Background and Geographical Context

The research was conducted in central Beijing, where air pollution is notoriously bad.  It has a population of over 20 million people and is surrounded by mountains (ibid. 659) that amplify stagnant air.  Time is another dimension of TRAP research.  The optimal time for TRAP research is during rush hour, which is from 5am to 9am and 5pm to 9pm in Beijing (ibid. 656).  This is when peak emissions from vehicles are most likely to occur, providing for research that is better supported by data.  The traffic data itself was retrieved from “car rental companies who installed location devices on all their vehicles” (ibid. 659).  A gridding system was used across central Beijing to record the results (ibid. 657).

 

Methods Used

            A statistical package involving spatial autocorrelation was implemented to explore the relationship between traffic and PM 2.5 levels.  Spatial autocorrelation is a measure of the dependency of data that is near an observation (Clifford et al 2016, 541).  Moran’s I is the mathematical tool used in spatial autocorrelation; it estimates the level of clustering in a set of data (ibid. 542) by measuring how similar the values are to those nearby.  It is a statistic commonly used to evaluate the significance of a relationship between variables.

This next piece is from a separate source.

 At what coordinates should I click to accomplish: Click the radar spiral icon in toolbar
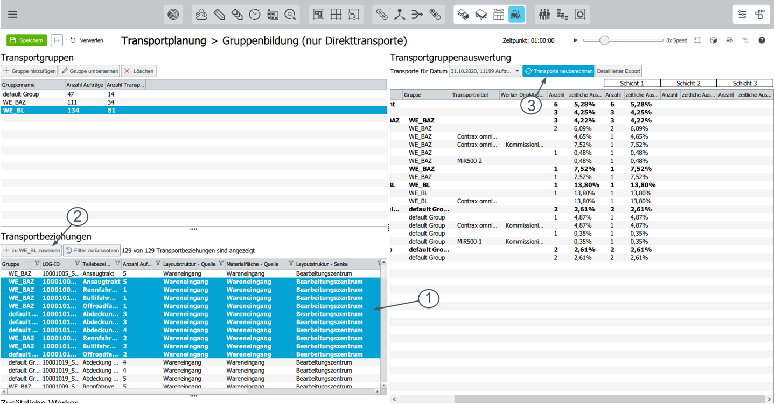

            GIS is an optimal program for calculating spatial autocorrelation.  In addition to Moran’s I, it can generate various analyses with powerful precision.  One of these is called a hot spot analysis (ibid. 675-677), which plots on a map the areas of high correlation vs. the areas of low correlation.  Other GIS tools can then be used to enhance the analysis through gridding, which creates a raster of the data.

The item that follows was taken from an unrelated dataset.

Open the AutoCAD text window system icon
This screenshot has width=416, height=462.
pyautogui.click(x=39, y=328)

In the Beijing study, GIS was the primary vehicle of data processing.  First, a hot spot analysis was used to find the concentration of levels of traffic and PM 2.5 concentration (Jiang et al 2019, 657).  Gridding was then used to create a raster of the data based on values of the hot spot analysis (ibid. 657).  To create the grid, the Fishnet tool was used to construct polygons over the point features; Spatial Join counted the number of vehicles in each grid; and the Zonal Statistics tool calculated the grid’s average pixel values (ibid. 657).  Spatial autocorrelation was then needed to measure the significance of each grid cell’s value compared to its neighbors.  Moran’s I was then processed in GIS to extrapolate how clustered the cells were (ibid. 658).  Finally, a correlation between the two variables was calculated using the LISA method (ibid. 658).  This resulted in correlation maps showing each grid’s correlation value at certain times and days of the month.

 

Analysis and Discussion

            It was found that days of rain and strong wind significantly impacted PM 2.5 levels, making it less severe than on sunny days (ibid. 662).  The northwest area of Beijing had the worst TRAP on average, associating the highest levels of PM 2.5 with the highest traffic.  The southeast area of Beijing also showed a strong correlation, with the lowest levels of PM 2.5 being associated with the lightest traffic (ibid. 663).  The pattern would change on weekends, when there were fewer routine commutes to work and more random scattering.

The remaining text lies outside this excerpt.